Requirements
(a) In the NZS mandate passage below, rewrite everything from "And that's exactly" down to "in funds management.", putting "dismissed" in place of "fired".
(b) Decide whether each statement agrees with the NZS mandate passage below. For each one, answer yes or no and quote the exact words of the passage that settle it. (i) ING lost a mandate worth $200m. (ii) Smartshares lost a smaller mandate than ING did. (iii) Smartshares is owned by the NZX.

Provided passage
- - -
Someone told me last week that New Zealand's fund managers are all too eager to "drop their pants" to secure a mandate with the New Zealand Superannuation Fund (NZS). That is, managers will accept substantially lower fees for the privilege of running the huge lumps of money that NZS doles out to the lucky winners - even to the extent of making the whole exercise barely profitable for the firms in question.
And that's exactly what both ING and the NZX-owned index fund manager Smartshares told me was the case after they were fired last week by NZS.
The mandate losses - $200m in the case of ING and double that for Smartshares - would hardly dent their respective bottom lines, I was informed. There is, of course, a pinch of PR posturing in these statements - no-one likes to lose business - but even discounting the usual corporate spin, I got the sense that both ING and Smartshares weren't overly concerned at being turfed out of the NZS fold.
The Smartshares story is particularly revealing for what it says about the difference between wholesale and retail pricing in funds management.
- - -
Given material
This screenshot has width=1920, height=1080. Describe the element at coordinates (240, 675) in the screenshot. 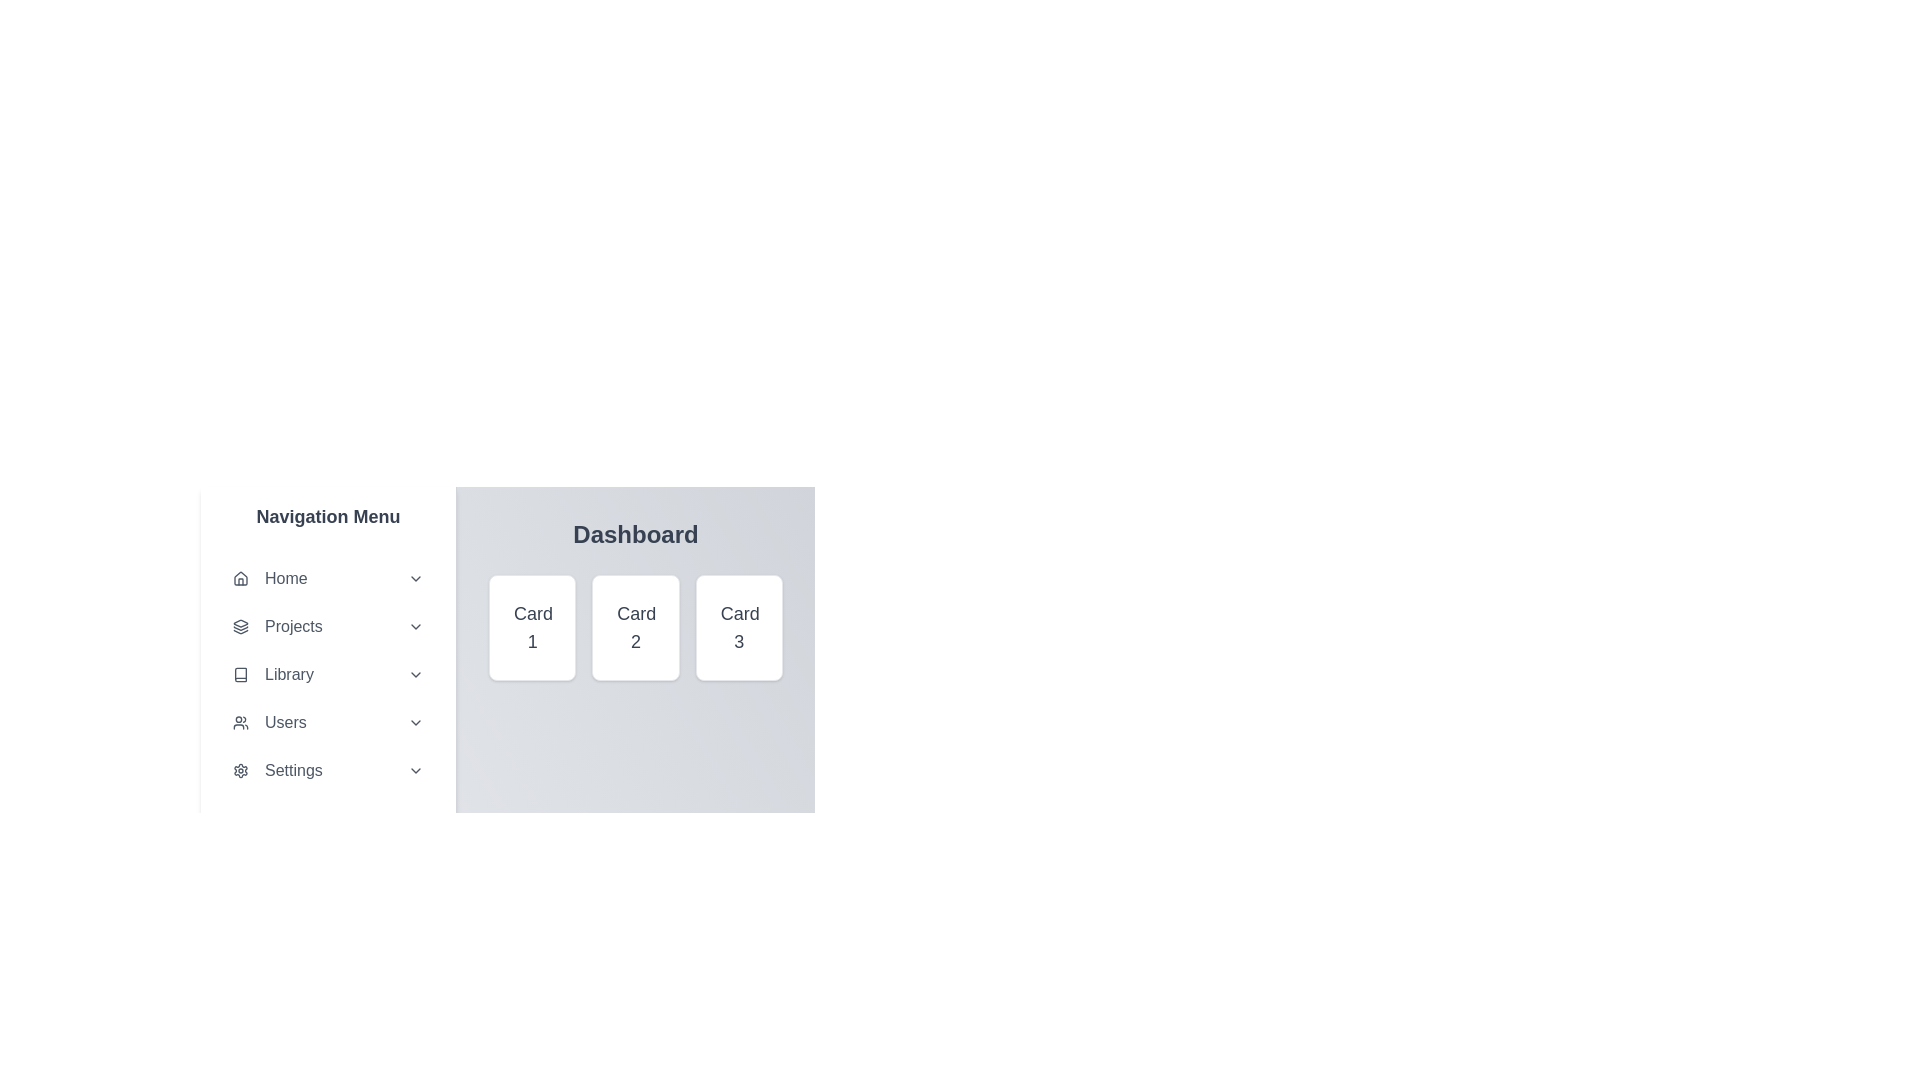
- - -
Results for the exercise
(a)
And that's exactly what both ING and the NZX-owned index fund manager Smartshares told me was the case after they were dismissed last week by NZS.
The mandate losses - $200m in the case of ING and double that for Smartshares - would hardly dent their respective bottom lines, I was informed. There is, of course, a pinch of PR posturing in these statements - no-one likes to lose business - but even discounting the usual corporate spin, I got the sense that both ING and Smartshares weren't overly concerned at being turfed out of the NZS fold.
The Smartshares story is particularly revealing for what it says about the difference between wholesale and retail pricing in funds management.

(b)
(i) Yes: "$200m in the case of ING"
(ii) No: "double that for Smartshares"
(iii) Yes: "the NZX-owned index fund manager Smartshares"